### WORK INSTRUCTION
Every record listed below should be copied exactly.

### SOURCE INFORMATION

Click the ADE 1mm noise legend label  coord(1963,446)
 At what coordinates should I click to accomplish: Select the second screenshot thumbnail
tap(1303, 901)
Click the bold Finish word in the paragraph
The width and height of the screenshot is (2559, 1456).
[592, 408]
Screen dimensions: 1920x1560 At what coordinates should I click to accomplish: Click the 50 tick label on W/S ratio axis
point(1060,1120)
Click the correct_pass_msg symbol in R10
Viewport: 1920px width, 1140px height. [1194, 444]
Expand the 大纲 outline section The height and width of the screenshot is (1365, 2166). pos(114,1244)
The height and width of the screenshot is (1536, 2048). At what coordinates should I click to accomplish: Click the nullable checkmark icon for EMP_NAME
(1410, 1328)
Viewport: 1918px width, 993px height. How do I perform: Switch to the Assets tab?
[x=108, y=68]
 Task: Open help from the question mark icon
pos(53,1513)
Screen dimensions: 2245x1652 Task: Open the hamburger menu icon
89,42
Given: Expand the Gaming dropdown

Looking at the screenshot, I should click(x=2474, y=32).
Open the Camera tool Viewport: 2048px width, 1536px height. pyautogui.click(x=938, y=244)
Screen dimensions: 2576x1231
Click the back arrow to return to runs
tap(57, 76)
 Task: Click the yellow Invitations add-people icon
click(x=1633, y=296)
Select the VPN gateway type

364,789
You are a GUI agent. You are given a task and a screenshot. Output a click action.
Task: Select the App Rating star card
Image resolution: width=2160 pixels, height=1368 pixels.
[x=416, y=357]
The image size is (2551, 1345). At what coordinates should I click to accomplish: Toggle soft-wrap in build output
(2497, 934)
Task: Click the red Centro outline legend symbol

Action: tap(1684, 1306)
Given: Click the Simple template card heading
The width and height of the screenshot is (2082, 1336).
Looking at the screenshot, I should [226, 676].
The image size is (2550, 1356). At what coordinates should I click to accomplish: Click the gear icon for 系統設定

### RESPONSE FOR THIS EXERCISE
Click the ADE 1mm noise legend label  coord(1963,446)
 At what coordinates should I click to accomplish: Select the second screenshot thumbnail
tap(1303, 901)
Click the bold Finish word in the paragraph
The width and height of the screenshot is (2559, 1456).
[592, 408]
Screen dimensions: 1920x1560 At what coordinates should I click to accomplish: Click the 50 tick label on W/S ratio axis
point(1060,1120)
Click the correct_pass_msg symbol in R10
Viewport: 1920px width, 1140px height. [1194, 444]
Expand the 大纲 outline section The height and width of the screenshot is (1365, 2166). pos(114,1244)
The height and width of the screenshot is (1536, 2048). At what coordinates should I click to accomplish: Click the nullable checkmark icon for EMP_NAME
(1410, 1328)
Viewport: 1918px width, 993px height. How do I perform: Switch to the Assets tab?
[x=108, y=68]
 Task: Open help from the question mark icon
pos(53,1513)
Screen dimensions: 2245x1652 Task: Open the hamburger menu icon
89,42
Given: Expand the Gaming dropdown

Looking at the screenshot, I should click(x=2474, y=32).
Open the Camera tool Viewport: 2048px width, 1536px height. pyautogui.click(x=938, y=244)
Screen dimensions: 2576x1231
Click the back arrow to return to runs
tap(57, 76)
 Task: Click the yellow Invitations add-people icon
click(x=1633, y=296)
Select the VPN gateway type

364,789
You are a GUI agent. You are given a task and a screenshot. Output a click action.
Task: Select the App Rating star card
Image resolution: width=2160 pixels, height=1368 pixels.
[x=416, y=357]
The image size is (2551, 1345). At what coordinates should I click to accomplish: Toggle soft-wrap in build output
(2497, 934)
Task: Click the red Centro outline legend symbol

Action: tap(1684, 1306)
Given: Click the Simple template card heading
The width and height of the screenshot is (2082, 1336).
Looking at the screenshot, I should [226, 676].
The image size is (2550, 1356). At what coordinates should I click to accomplish: Click the gear icon for 系統設定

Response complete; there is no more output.